Women’s rights advocates like her see a continuum between the deadly violence and supposedly harmless everyday sexism. It’s true that Argentine men feel entitled to deliver a public "piropo" — literally, a compliment; in practice, any lewd comment or wolf whistle — to any woman of their choosing. What may once have been a tradition of poetic gallantry has degenerated into crude catcalling and aggressive propositioning. Such routine street harassment is widely regarded as socially acceptable, a masculine right even.
And, of course, I point you to these resources because we've been discussing here of late other ways in which the boys-will-be-boys approach to issues of sexual violence by men against women seems frequently to place the onus on women for correcting aggressive, harmful behavior that does not emanate from women themselves — but from boys being boys.
Nor is this by any means solely an Argentinian issue. As Libby Watson notes for Media matters, a poll conducted recently by Washington Post and the Kaiser Foundation finds one in five women on U.S. college campus reporting that they've been sexually assaulted on their campuses in the last five years.
And as Robin Levinson King reported yesterday for the Toronto Star, General Tom Lawson, chief of Canada's defense staff, has ruffled feathers by stating that sexual assaults (of women by men) in the Canadian military happen because men are "biologically wired in a certain way." A viewpoint that is not, after all, really too distant from Pope Francis's repeated suggestion — he made it again this past Sunday following Rome's gay pride parade — that men have their biologically based roles over here, and women have their biologically based roles over there, and children need to grow up in households in which they see both biologically based roles on display . . . .
And as Robin Levinson King reported yesterday for the Toronto Star, General Tom Lawson, chief of Canada's defense staff, has ruffled feathers by stating that sexual assaults (of women by men) in the Canadian military happen because men are "biologically wired in a certain way." A viewpoint that is not, after all, really too distant from Pope Francis's repeated suggestion — he made it again this past Sunday following Rome's gay pride parade — that men have their biologically based roles over here, and women have their biologically based roles over there, and children need to grow up in households in which they see both biologically based roles on display . . . .
Though there are now Catholic theologians who want to propose that Pope Francis is actually trying to mitigate the crude biologism of the gender complementarity theories of his predecessors John Paul II and Benedict XVI — these theologians argue that he's softening and extending the boundaries of that crude binary biologism — I personally see little mitigation in what Francis persistently says about the place of men and women in the world.

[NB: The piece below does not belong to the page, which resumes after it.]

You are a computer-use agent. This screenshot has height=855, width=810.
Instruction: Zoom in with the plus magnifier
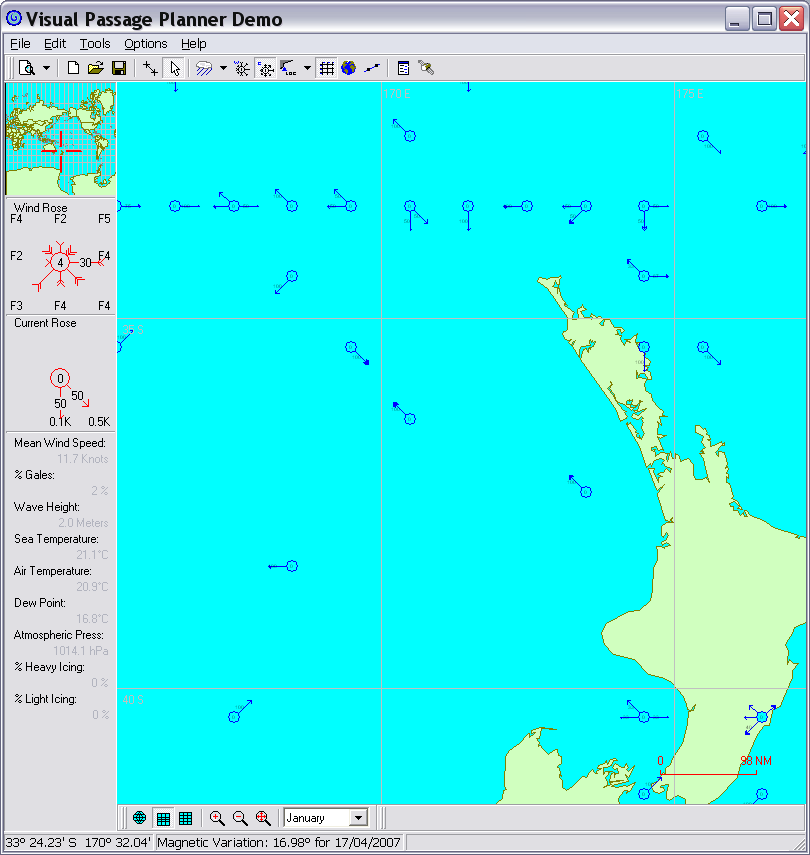click(217, 818)
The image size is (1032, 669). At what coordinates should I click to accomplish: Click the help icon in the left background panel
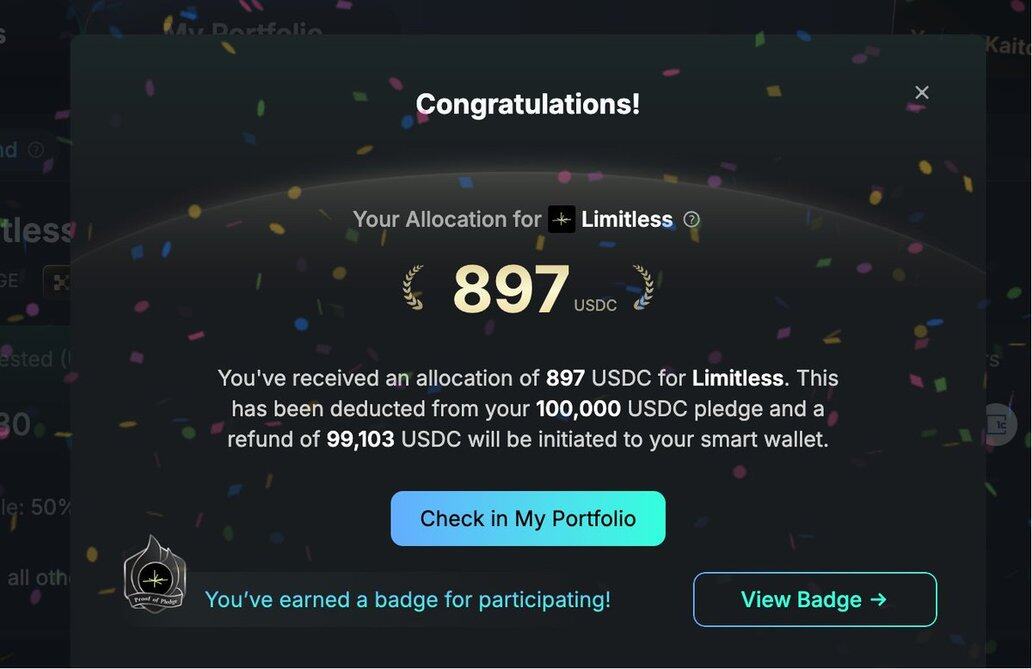pyautogui.click(x=36, y=150)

In fact, I hear overwhelmingly strong echoes of the very macho culture of Argentina in which the pope was raised in everything he says about male-female complementarity.
And I'm convinced that the Catholic church needs to offer a different kind of language and witness to the world today regarding issues of gender, of sexual violence against women and children, of sexual orientation, and, above all, of the still-unacknowledged and still-uncritiqued (in most Catholic circles, that is) entitlement of heterosexual males. So much that is unjust and misery-makng in the world in which we lives stems from that unacknowledged, uncritiqued entitlement, with its religious props and its pseudo-scientific posturing.
It's time for change, for the good of the whole world.